Face au tollé, Boris Becker a donné mardi 19 juin une interview au journal allemand Top Magazin Frankfurt. Dans cet entretien, l’ancien champion maintient sa version. « En avril dernier, j’ai été nommé par Son Excellence le président Touadéra comme attaché pour le sport, la culture et les affaires humanitaires, en présence de l’ambassadeur. Je suis très honoré de cette tâche que l’on m’a confiée », déclare Boris Becker qui promet de prendre ses fonctions prochainement. Quand le journaliste Christian Hiller von Gaertringen lui demande si la fonction l’aurait intéressé s’il n’avait pas d’ennuis judiciaires, Boris Becker reconnaît quelques avantages : « L’un n’a rien à voir avec l’autre (…) Il est vrai que mon statut de diplomate me confère certains privilèges, comme l’immunité dans certains cas. Il faudra vérifier. Mais ce n’est pas ce qui m’importe le plus. Ceci dit, c’est une réalité, un fait : je suis aujourd’hui diplomate de Centrafrique (…) J’ai reçu personnellement le passeport de l’ambassadeur [Daniel Emery] Dede à Bruxelles, au mois d’avril. Je ne peux rien dire d’autre. »
Daniel Emery Dede, ambassadeur de Centrafrique à Bruxelles depuis 2014, ancien ministre, est en effet au cœur de l’affaire. Sur l’antenne de nos confrères de la Deutsche Welle le 18 juin, il confirmait le « recrutement » du sextuple vainqueur en Grand Chelem. « Je confirme qu’il a un passeport diplomatique. Je confirme aussi qu’il a été recruté à ses frais puisque nous n’avons pas d’argent pour le payer pour être notre mobilisant pour les moyens sportifs, des équipements sociaux et tout ce qui est du domaine humanitaire, rattaché ici à l’ambassade. »

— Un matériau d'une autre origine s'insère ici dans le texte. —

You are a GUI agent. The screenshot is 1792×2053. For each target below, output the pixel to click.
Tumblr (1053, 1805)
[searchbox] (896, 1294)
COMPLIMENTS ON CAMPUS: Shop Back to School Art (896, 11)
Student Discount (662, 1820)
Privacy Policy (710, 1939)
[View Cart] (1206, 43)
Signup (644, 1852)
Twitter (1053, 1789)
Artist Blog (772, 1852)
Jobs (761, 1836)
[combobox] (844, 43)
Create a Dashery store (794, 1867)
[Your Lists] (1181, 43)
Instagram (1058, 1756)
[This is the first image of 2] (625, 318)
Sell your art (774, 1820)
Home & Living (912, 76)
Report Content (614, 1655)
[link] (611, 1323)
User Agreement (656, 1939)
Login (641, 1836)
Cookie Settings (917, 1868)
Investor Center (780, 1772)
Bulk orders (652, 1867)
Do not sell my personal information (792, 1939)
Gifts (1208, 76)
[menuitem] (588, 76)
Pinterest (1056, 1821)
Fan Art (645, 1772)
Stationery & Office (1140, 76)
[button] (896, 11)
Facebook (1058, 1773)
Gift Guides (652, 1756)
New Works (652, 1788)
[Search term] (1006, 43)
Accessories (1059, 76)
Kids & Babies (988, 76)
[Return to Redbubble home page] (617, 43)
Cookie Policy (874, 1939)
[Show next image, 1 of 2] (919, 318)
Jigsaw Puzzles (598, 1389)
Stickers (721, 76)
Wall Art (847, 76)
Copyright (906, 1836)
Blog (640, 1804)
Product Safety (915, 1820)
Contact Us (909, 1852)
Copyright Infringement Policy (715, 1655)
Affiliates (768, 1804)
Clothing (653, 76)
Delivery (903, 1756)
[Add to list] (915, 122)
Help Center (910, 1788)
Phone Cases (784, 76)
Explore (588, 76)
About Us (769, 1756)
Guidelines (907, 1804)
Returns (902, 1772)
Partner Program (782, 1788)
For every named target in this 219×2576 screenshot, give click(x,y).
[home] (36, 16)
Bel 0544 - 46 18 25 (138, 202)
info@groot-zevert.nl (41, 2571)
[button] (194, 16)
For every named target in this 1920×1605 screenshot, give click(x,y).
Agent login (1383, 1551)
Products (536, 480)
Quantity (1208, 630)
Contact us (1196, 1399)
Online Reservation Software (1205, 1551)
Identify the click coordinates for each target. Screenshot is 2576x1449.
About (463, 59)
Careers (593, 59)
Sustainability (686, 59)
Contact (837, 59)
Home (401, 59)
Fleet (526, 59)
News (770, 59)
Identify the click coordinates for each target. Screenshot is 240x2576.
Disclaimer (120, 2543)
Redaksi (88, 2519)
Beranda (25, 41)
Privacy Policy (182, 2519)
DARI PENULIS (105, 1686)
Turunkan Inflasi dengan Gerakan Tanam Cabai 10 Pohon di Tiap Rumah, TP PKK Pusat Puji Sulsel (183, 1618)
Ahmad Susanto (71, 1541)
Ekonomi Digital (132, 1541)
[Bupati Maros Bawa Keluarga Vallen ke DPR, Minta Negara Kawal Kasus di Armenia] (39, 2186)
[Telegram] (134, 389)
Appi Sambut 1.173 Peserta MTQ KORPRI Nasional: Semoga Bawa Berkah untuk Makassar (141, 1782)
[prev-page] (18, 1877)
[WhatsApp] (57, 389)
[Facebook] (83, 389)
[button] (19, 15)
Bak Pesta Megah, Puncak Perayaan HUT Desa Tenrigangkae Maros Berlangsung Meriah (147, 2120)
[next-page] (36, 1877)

Qui a donc fabriqué ou fait fabriquer ce faux passeport ? Sous quelles conditions a-t-il été octroyé à Boris Becker ? Contacté ce mercredi, l’ambassadeur Daniel Emery Dede n’était pas joignable pour répondre aux questions de RFI. De son côté le ministre centrafricain des Affaires étrangères dit avoir saisi son collègue de la Justice pour que des poursuites soient engagées.